Si en la historia que desarrolló a lo largo de su existencia hubo muchas vertientes, la que nunca varió ni un ápice fue el sostener en todos los espacios y foros posibles su inocencia en torno a un acontecimiento que estremeció la Costa Rica de mediados del siglo XX.
Incluso, tras largos años de ejercer como su propio abogado, porque en la cárcel se instruyó ampliamente para defenderse en ausencia de letrados que quisieran llevar su caso, en 1998, obtuvo un fallo favorable por parte de la Corte Suprema de Justicia.
El relato completo de lo que significó que después de 50 años se le exculpara por un crimen por el que se la había señalado y se le había calificado como el hombre más buscado del país, está contado en Cuando nos alcanza el ayer, editorial Grijalbo, México, 1999.
Este es el documento escrito más importante para quienes se quieran acercar a la figura del hoy desaparecido escritor. En él, de su puño y letra, va desgranando su vida, que ya desde el principio se presenta como un guion con tantos acontecimientos, que ello da para una larga serie de Netflix.
En la citada obra, José León hace un recorrido largo por todas la etapas de su vida, desde el abandono en la niñez para luego dar el salto a la batalla de ir paso a paso en busca de una resolución judicial que coincidiera con la inocencia que defendió en cada foro, en cada encuentro y cualquier actividad en que su nombre fuera evocado.
En Cuando nos alcanza el ayer, el autor hace un guiño a lo que fue su madre, su hermana, y al hecho de que desde muy temprana edad tuvo que lidiar con vivir en un orfanato.

** MATERIAL PROPORCIONADO **
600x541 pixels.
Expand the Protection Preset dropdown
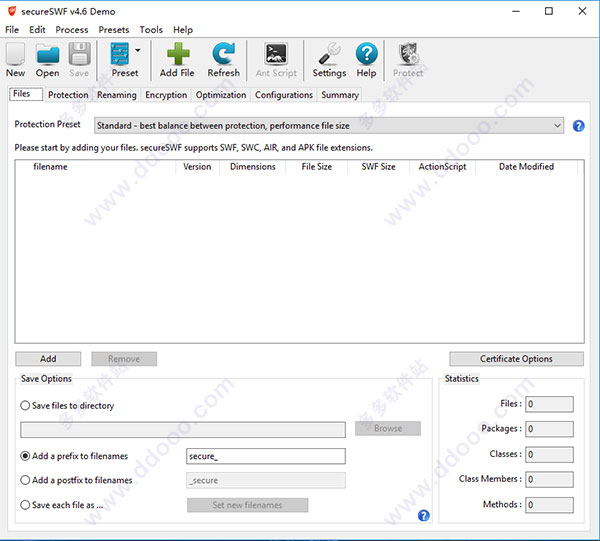coord(557,126)
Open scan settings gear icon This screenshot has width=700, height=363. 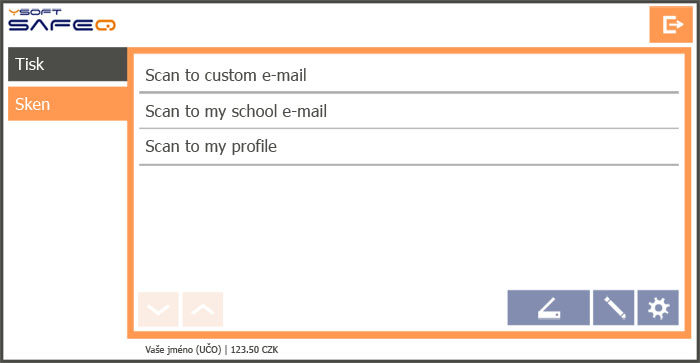coord(658,308)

** TAREA PLANTEADA **
Reproduce sin cambios el fragmento del texto de lectura que va desde "Si en la historia" hasta "Grijalbo, México, 1999.". El listado no tiene relación con el texto de lectura.

** SOLUCIÓN PROPUESTA **
Si en la historia que desarrolló a lo largo de su existencia hubo muchas vertientes, la que nunca varió ni un ápice fue el sostener en todos los espacios y foros posibles su inocencia en torno a un acontecimiento que estremeció la Costa Rica de mediados del siglo XX.
Incluso, tras largos años de ejercer como su propio abogado, porque en la cárcel se instruyó ampliamente para defenderse en ausencia de letrados que quisieran llevar su caso, en 1998, obtuvo un fallo favorable por parte de la Corte Suprema de Justicia.
El relato completo de lo que significó que después de 50 años se le exculpara por un crimen por el que se la había señalado y se le había calificado como el hombre más buscado del país, está contado en Cuando nos alcanza el ayer, editorial Grijalbo, México, 1999.